Subtract the sky background. The default is True.

prescan_width : int, optional

Width of prescan region (left) in pixels. The default is 0.

overscan_width : int, optional

Width of overscan region (right) in pixels. The default is 0.

scan_direction : str, optional

Direction along which the pre/overscan regions are found (‘x’ | ‘y’)

border : int, optional

Width of exclusion area to avoid errors from CCD edge effects. The default is 64.

ntiles : int, optional

Number of tiles used to sample the sky background. The default is 32.

Returns:

None

Raises:

None

construct_object(filename)[source]

Builds an image_class instance which performs most of the work. See the Image class for more information.

Parameters:

filename : str

FITS file to open and build an image_class instance from.

Returns:

image_class instance

Raises:

None

measure_shift(checkimage_filename)[source]

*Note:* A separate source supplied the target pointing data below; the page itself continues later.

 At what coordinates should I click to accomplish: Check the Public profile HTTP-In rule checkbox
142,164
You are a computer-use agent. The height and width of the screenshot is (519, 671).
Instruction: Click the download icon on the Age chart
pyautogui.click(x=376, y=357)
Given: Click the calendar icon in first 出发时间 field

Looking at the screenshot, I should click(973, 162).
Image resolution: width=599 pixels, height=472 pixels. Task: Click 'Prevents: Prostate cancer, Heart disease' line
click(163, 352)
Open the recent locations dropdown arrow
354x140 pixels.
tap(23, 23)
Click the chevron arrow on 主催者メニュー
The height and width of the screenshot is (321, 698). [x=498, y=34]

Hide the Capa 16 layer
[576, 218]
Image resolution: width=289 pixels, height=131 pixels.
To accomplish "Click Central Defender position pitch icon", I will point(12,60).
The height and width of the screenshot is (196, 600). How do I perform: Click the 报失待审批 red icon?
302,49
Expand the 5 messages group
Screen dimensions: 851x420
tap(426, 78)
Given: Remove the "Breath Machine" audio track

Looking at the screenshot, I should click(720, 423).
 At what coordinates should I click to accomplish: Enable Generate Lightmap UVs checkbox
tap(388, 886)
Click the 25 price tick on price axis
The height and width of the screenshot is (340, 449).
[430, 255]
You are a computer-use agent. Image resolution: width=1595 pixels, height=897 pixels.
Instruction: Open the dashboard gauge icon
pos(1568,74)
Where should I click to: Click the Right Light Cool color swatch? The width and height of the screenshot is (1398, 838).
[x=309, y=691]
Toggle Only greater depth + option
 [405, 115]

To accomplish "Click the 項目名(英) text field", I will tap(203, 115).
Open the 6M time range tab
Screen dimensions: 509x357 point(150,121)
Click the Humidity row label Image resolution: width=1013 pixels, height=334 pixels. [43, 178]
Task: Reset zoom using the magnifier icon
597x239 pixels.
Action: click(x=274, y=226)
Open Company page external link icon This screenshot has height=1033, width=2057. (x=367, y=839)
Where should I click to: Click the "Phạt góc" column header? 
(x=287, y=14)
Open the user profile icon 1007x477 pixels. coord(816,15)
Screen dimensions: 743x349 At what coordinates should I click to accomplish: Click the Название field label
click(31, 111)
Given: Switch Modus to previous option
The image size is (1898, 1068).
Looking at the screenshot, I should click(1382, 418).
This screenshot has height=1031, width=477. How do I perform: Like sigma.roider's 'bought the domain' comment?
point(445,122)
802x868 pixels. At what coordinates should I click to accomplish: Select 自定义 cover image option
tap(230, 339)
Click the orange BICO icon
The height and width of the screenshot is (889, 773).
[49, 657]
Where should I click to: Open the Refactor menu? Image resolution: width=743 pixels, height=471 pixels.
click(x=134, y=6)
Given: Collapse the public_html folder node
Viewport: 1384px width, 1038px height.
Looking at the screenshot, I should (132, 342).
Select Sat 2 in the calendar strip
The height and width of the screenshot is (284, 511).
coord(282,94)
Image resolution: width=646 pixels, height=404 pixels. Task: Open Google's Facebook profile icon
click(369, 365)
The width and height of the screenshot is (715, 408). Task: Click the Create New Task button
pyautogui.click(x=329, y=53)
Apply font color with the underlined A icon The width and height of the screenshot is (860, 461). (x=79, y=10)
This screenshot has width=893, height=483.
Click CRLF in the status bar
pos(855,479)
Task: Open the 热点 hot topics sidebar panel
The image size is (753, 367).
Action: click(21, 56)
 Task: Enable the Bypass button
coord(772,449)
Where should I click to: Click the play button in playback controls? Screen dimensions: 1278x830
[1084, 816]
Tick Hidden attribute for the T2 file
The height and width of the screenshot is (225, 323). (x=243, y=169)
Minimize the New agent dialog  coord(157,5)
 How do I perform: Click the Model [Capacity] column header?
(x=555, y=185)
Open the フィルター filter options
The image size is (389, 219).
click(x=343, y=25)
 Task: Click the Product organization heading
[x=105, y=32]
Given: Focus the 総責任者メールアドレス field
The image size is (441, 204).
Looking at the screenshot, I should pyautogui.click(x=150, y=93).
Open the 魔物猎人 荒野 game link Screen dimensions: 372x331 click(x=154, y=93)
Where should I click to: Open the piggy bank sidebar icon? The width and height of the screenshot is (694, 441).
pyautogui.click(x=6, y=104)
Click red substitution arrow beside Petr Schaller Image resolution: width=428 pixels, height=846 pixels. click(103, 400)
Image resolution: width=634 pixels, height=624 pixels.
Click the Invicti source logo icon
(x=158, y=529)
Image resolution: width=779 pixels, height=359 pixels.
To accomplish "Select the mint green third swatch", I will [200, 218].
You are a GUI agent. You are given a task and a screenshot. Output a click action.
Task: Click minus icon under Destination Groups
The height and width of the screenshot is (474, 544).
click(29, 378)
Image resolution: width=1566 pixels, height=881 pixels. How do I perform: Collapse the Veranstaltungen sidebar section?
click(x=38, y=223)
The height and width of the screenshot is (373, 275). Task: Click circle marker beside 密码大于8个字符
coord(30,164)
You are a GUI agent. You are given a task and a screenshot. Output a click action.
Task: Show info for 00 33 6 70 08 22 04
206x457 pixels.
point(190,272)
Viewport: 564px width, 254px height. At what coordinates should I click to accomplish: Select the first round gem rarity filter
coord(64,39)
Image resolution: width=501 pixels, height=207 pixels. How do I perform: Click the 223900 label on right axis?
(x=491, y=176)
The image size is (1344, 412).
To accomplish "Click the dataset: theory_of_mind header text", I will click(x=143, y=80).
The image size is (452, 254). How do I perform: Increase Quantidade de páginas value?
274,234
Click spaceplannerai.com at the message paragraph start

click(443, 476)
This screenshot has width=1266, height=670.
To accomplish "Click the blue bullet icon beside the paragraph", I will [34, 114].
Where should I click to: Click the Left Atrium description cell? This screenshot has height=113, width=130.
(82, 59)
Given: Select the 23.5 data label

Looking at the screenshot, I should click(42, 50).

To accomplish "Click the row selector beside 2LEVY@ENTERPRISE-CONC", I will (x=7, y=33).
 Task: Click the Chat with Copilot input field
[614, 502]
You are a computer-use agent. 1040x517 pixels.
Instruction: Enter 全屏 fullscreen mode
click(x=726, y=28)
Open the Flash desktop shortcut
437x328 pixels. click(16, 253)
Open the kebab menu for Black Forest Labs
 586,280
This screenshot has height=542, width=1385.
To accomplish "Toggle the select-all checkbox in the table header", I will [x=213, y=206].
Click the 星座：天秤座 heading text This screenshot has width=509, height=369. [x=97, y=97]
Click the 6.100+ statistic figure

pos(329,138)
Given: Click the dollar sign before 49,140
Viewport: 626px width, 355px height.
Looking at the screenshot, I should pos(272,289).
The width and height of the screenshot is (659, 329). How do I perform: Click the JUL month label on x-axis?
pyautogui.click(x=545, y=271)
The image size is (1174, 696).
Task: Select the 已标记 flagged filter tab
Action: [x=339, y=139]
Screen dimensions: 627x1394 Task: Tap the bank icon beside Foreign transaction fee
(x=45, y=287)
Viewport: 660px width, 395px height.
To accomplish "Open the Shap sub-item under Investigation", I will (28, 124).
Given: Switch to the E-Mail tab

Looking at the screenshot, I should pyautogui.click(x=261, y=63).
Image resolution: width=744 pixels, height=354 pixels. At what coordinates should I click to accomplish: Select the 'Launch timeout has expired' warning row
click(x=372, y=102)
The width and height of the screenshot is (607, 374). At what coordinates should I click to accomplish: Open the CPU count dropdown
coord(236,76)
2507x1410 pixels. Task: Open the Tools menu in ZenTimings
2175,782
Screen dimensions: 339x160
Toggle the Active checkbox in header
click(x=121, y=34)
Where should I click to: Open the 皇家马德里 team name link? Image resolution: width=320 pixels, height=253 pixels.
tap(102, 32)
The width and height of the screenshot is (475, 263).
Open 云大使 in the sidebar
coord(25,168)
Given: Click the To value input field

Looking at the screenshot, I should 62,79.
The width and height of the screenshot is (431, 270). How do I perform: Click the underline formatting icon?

Generate a check image and measure its offset from the reference This is done using the same settings as the reference image.

Parameters:

checkimage_filename : str

Image filename to compare to reference image

Returns:

image: Image

Instance of an Image object, which has the x and y atributes storing the value of the shift between the chosen image and reference image (passed to the Donuts constructor)

Raises:

None

print_summary()[source]

Print a summary of the current settings

Parameters:None
Returns:None
Raises:None
class donuts.image.Image(data, header=None)[source]

Low level class which handles the image transformations and cross correlation with another Image class.

compute_offset(reference_image)[source]

Given another Image object, compute the shift in pixel units.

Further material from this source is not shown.